Haggie says Newfoundland and Labrador's health-care system was operated for years with the mentality that by simply spending more money, health outcomes would improve.

"We have seen significant increases in expenditure up until 2015, and there's really been no change at all that we can measure in outcomes," Haggie said. "In actual fact, there's been challenges around access. Our physician services budget, for example, grows at a faster rate than most other areas of health care. It's outpaced only by drugs, really, and the emphasis we put on per capita community expenditure. So it's the third (highest), but we've seen a reduction in access rather than an increase in access."

Parfrey says there are too many acute-care services and not enough long-term care facilities to serve the province's aging population. In central and western Newfoundland, there are too many acute-care beds filled by patients who deserve to stay in a long-term care facility, Parfrey said.

In some parts of the province, there's a need for more primary-care services, collaboratives teams and emergency rooms empowered to stabilize and transfer patients to specialized facilities, he said.

### Data extracted from a collection
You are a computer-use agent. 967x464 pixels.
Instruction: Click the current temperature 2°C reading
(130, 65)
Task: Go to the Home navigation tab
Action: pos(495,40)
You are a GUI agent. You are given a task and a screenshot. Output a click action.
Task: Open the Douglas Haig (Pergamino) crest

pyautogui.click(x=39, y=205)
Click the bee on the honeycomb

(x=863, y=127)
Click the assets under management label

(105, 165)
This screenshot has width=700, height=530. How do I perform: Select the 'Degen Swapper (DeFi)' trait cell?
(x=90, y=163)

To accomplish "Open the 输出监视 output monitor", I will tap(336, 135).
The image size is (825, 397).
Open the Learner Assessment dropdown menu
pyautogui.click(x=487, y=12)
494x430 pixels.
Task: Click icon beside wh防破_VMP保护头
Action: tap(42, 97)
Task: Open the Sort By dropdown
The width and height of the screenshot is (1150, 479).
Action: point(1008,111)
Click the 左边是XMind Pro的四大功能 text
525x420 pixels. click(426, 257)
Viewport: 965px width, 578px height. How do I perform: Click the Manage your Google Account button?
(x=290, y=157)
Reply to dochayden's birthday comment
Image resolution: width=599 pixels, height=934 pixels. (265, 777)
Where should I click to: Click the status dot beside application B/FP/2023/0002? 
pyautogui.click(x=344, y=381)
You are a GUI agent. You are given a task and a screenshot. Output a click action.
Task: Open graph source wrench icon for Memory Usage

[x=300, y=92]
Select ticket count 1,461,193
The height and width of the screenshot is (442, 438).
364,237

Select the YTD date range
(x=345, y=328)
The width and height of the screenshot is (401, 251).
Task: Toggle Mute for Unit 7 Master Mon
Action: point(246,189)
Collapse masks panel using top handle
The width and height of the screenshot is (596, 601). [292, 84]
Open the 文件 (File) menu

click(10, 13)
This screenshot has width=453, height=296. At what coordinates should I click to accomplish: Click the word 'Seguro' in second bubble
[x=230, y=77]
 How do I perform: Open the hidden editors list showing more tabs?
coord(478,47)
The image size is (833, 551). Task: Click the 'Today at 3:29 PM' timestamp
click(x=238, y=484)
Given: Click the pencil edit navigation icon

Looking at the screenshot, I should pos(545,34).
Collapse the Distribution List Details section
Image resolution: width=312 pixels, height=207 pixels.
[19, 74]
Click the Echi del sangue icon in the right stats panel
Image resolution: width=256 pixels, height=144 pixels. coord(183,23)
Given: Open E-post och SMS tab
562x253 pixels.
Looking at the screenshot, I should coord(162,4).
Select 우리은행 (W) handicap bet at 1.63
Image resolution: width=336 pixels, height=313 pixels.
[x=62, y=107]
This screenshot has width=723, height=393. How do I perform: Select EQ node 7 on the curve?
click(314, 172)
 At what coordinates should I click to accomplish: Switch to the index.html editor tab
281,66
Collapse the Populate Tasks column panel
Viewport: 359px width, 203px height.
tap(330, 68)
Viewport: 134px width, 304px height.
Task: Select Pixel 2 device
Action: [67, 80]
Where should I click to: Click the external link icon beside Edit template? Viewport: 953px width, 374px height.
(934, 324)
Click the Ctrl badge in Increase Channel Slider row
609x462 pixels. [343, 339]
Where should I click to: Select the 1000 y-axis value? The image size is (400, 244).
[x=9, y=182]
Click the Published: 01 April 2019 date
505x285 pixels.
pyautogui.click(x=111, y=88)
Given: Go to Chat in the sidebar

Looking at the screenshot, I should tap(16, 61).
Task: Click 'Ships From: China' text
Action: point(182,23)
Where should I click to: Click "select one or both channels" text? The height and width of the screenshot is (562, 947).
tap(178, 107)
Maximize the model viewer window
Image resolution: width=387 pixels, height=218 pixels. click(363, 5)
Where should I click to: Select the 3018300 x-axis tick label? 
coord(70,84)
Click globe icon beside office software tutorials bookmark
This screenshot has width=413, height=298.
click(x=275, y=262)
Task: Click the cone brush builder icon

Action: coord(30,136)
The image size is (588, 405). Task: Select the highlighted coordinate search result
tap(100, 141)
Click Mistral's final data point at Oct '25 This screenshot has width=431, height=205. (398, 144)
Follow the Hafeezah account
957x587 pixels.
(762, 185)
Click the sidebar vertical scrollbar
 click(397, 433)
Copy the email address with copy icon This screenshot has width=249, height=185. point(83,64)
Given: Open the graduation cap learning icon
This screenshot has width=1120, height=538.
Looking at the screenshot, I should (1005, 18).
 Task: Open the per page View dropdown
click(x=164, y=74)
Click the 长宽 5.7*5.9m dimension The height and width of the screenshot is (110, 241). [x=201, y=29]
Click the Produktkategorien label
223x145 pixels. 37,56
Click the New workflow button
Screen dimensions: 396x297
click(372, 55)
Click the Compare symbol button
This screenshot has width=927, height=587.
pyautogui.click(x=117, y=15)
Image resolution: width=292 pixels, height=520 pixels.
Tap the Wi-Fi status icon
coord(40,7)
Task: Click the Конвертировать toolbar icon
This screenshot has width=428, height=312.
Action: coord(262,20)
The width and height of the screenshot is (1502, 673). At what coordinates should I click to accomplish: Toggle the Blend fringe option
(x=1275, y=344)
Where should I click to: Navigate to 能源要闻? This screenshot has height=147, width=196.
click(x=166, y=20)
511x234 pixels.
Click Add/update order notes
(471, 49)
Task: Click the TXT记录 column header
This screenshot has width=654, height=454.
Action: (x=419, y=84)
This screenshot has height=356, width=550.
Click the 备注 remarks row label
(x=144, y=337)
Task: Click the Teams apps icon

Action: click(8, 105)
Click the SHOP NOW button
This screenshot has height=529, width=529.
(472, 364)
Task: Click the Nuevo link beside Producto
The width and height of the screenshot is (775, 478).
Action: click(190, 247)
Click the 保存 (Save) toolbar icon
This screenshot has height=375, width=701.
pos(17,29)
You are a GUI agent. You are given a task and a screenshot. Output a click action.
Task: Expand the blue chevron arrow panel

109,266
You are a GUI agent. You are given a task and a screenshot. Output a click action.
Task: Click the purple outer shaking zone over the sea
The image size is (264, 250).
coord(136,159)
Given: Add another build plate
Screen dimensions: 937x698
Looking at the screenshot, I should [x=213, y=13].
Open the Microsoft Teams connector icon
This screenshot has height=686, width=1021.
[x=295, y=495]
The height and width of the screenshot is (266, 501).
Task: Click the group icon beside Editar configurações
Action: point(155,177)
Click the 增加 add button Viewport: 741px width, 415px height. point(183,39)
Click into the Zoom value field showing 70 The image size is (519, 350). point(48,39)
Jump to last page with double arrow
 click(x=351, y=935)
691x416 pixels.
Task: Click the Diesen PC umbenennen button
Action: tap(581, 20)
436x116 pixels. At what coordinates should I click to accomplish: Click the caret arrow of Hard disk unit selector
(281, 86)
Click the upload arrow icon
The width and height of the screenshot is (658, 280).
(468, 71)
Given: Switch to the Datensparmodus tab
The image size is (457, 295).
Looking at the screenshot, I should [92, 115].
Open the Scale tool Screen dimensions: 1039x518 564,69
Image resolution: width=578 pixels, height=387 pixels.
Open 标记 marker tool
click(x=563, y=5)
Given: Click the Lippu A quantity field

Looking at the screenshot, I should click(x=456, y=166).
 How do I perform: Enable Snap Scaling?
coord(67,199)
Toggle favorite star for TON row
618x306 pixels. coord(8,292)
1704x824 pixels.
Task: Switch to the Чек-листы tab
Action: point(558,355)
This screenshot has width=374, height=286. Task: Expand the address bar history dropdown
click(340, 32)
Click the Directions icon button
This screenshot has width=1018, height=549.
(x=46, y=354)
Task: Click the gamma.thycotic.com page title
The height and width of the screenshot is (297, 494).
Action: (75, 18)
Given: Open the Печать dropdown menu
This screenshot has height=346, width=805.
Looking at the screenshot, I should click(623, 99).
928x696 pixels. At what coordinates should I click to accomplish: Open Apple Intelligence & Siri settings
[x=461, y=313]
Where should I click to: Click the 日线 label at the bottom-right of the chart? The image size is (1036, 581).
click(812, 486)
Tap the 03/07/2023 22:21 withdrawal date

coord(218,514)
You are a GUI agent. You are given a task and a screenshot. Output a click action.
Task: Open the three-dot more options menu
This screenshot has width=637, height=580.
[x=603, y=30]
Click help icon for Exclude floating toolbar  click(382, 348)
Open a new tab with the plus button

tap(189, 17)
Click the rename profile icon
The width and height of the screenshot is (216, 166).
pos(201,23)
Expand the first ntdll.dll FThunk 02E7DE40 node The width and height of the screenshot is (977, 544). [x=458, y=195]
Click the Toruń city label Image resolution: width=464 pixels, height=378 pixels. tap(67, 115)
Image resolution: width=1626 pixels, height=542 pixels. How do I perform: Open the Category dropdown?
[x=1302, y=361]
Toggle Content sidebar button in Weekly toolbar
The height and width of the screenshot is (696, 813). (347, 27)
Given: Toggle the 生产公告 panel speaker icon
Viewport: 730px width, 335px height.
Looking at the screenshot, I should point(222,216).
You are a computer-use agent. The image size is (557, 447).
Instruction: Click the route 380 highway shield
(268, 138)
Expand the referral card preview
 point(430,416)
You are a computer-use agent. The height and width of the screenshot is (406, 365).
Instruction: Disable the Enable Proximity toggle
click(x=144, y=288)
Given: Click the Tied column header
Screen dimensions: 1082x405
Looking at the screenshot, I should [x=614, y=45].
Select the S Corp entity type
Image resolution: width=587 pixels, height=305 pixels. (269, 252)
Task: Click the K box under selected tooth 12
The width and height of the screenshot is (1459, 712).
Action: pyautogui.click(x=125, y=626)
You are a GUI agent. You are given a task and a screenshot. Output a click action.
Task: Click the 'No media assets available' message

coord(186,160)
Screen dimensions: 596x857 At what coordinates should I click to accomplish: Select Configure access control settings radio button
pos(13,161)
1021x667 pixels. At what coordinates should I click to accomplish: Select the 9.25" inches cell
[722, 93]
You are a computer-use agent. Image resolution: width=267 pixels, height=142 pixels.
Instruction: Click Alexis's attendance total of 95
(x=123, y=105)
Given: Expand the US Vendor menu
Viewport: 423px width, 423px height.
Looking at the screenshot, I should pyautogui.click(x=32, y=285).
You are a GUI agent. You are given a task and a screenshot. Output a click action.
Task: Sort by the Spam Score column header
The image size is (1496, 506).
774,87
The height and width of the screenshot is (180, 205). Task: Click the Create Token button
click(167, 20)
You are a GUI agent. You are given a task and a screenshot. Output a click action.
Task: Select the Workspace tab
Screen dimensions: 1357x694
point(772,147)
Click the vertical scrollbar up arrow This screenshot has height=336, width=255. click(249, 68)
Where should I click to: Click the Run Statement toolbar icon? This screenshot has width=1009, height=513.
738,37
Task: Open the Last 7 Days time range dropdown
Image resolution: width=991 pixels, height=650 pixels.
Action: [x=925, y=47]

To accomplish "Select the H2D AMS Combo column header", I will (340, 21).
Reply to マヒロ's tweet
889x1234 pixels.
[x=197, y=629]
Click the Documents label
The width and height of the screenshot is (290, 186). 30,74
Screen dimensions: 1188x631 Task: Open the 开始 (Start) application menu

### Problems and tasks
**1)** From the passage on Newfoundland and Labrador's health-care system, copy the text between "Parfrey says there" and "facilities, he said.", inclusive.
**2)** In the passage on Newfoundland and Labrador's health care, up until what year does Haggie say expenditure rose significantly?
**3)** Go on with the passage about Newfoundland and Labrador's health-care system from where it stops.

### Your written answers
**1)**
Parfrey says there are too many acute-care services and not enough long-term care facilities to serve the province's aging population. In central and western Newfoundland, there are too many acute-care beds filled by patients who deserve to stay in a long-term care facility, Parfrey said.

In some parts of the province, there's a need for more primary-care services, collaboratives teams and emergency rooms empowered to stabilize and transfer patients to specialized facilities, he said.

**2)** 2015

**3)**
"That would deliver a higher standard of care, with the acute specialized care being delivered in a smaller number of centres," said Parfrey, who also views unnecessary testing as an issue that needs to be addressed. 

Increased spending to address the social determinants of health, such as poverty and education, would provide added help in lowering health-care spending, he added.

Smarter spending

These days, the Health Department has focused on finding ways to spend its budget in a smarter fashion. Haggie pinpoints the use of community services as one way the province has done this.

"These would be some reflection maybe of some of our hub initiatives where we're putting resources into the community rather than hospitals and putting them into front-line services rather than more expensive, high-tech stuff. I think the future of health care in this province is around community delivery." 

"I think the future of health care in this province is around community delivery."  — John Haggie

In western Newfoundland, a pilot project has paramedics visiting people in their homes to help monitor their health and avoid hospital visits. More than 1,300 patients in Newfoundland and Labrador have their chronic health conditions monitored remotely through electronic devices.

"Surprisingly enough, this hasn't been a challenge for the group you would think," Haggie said. "Seniors have taken to this technology and they're monitored by RNs centrally located, but these people never leave their homes."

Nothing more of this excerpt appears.